The refrigeration cycle apparatus described in the first embodiment can be used for refrigeration cycle apparatuses such as an air conditioner, a refrigeration apparatus, a water heater, and a chiller. By using the outdoor unit according to the present invention, these devices can be operated with high efficiency.

101 compressor, 102 four-way valve, 103 outdoor air heat exchanger, 104 expansion valve, 105 indoor air heat exchanger, 110 outdoor unit, 120 indoor unit, 201 air heat exchanger, 202 blower fan, 203 lower space, 301 transmission Heat tube, 302 fin, 303 flat multi-hole tube.

Claims

An outdoor air heat exchanger comprising a plurality of arranged fins and a heat transfer tube through which the refrigerant passes through the fins intersecting with the fins at a plurality of locations, and configured by an air heat exchanger that performs heat exchange between the refrigerant and air; ,
A blower that forms a flow of the air passing through the outdoor air heat exchanger,
The outdoor air heat exchanger is configured such that the heat transfer tube intersects with the fins, with an interval in a region where the wind speed of the air flowing into the outdoor air heat exchanger is slower than an interval in a region where the wind speed is slow. An outdoor unit characterized by.
The outdoor air heat exchanger is configured by arranging a plurality of the air heat exchangers having different intervals between the outdoor air heat exchangers and the heat transfer tubes in a direction orthogonal to the air inflow direction. The outdoor unit according to claim 1.
A plurality of the blowers are arranged in the vertical direction near the upper side of the housing,
3. The outdoor air heat exchanger according to claim 1, wherein the outdoor air heat exchanger is configured such that an interval between the heat transfer tubes intersecting with the fins increases from the upper side to the lower side in the vertical direction. Machine.

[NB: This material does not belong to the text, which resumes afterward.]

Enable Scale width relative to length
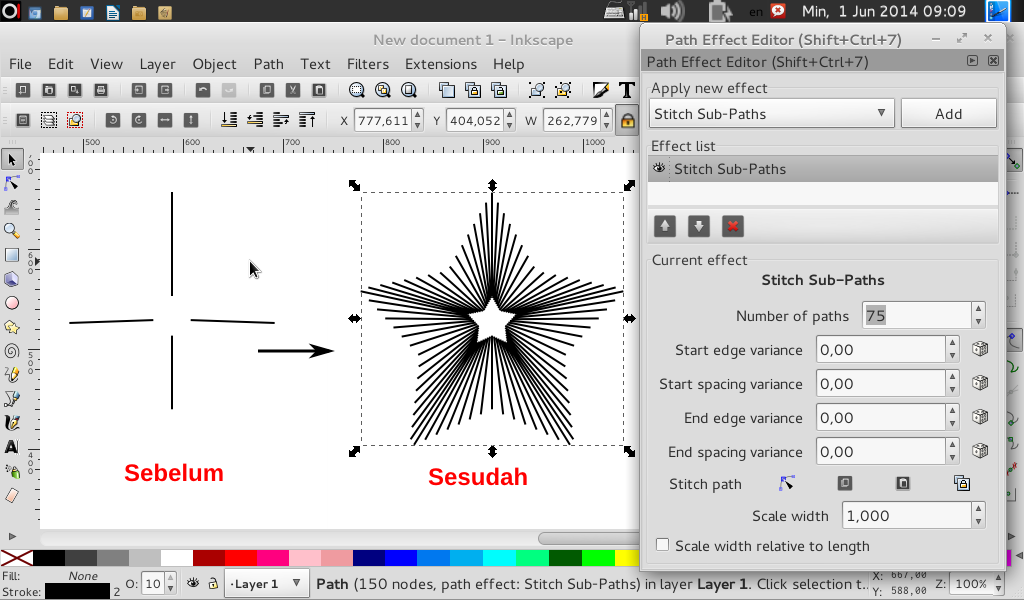Screen dimensions: 1024x600 pyautogui.click(x=662, y=546)
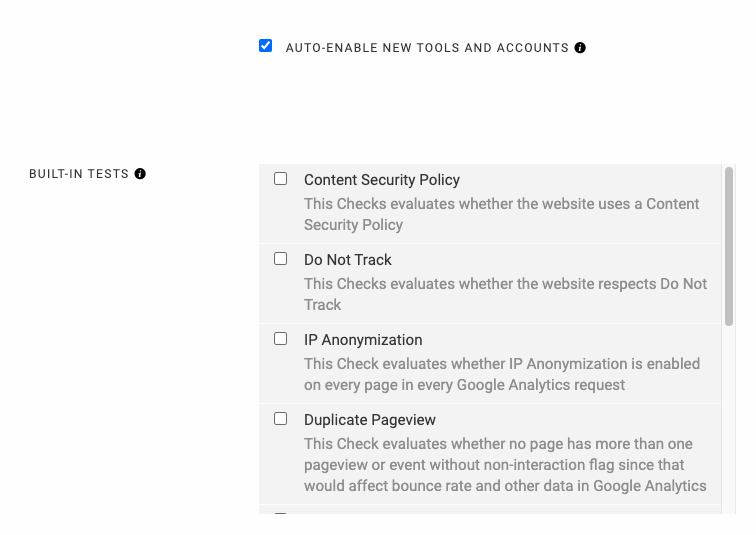Screen dimensions: 756x535
Task: Click the Do Not Track test title
Action: (x=348, y=260)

Outdoor air heat comprising a plurality of arranged fins and a heat transfer tube that transmits heat of the refrigerant that intersects the fins at a plurality of locations and passes through the tube, and that performs heat exchange between the refrigerant and air. An exchange,
A blower that forms a flow of the air passing through the outdoor air heat exchanger,
In the outdoor air heat exchanger, a plurality of the air heat exchangers in which the fins are arranged at intervals based on the amount of air flowing in depending on the positional relationship with the blower are orthogonal to the air inflow direction. An outdoor unit characterized by being arranged in a direction.
A plurality of the blowers are arranged in the vertical direction near the upper side of the housing,
5. The outdoor unit according to claim 4, wherein the outdoor air heat exchanger is configured such that the interval between the fins increases from the upper side to the lower side in the vertical direction.

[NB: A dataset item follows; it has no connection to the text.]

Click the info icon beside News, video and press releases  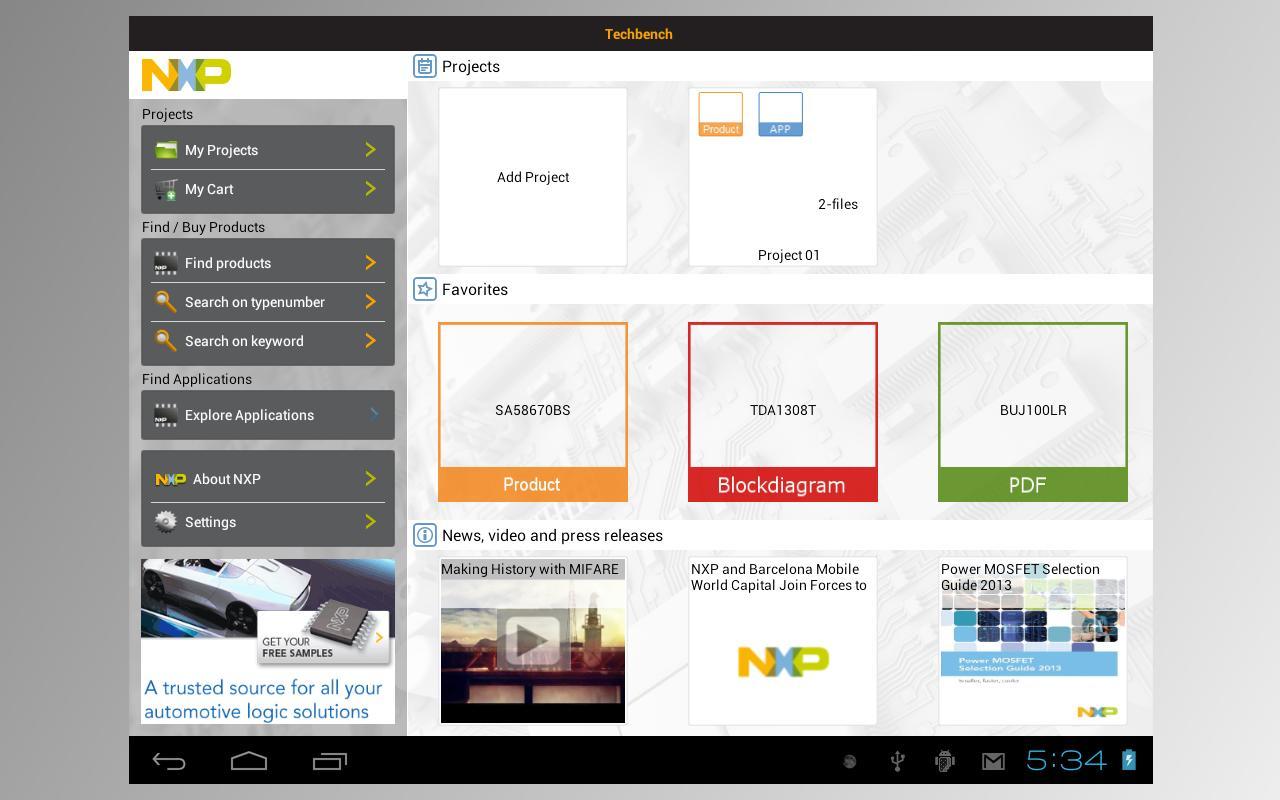pos(424,535)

The outdoor unit according to any one of claims 1 to 5, wherein the heat transfer tube is a flat heat transfer tube.
The outdoor unit according to claim 3 or 5, wherein the plurality of fans are driven at the same rotational speed.
The outdoor unit according to any one of claims 1 to 7,
A refrigeration cycle apparatus comprising a refrigerant circuit by pipe-connecting at least an indoor unit having a load heat exchanger.